[Exercise brief]
Your job is to print the listing exactly.

____ Data section

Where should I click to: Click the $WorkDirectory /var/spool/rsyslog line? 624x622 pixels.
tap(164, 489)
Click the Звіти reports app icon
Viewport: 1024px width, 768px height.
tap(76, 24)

________

[Exercise response]
Where should I click to: Click the $WorkDirectory /var/spool/rsyslog line? 624x622 pixels.
tap(164, 489)
Click the Звіти reports app icon
Viewport: 1024px width, 768px height.
tap(76, 24)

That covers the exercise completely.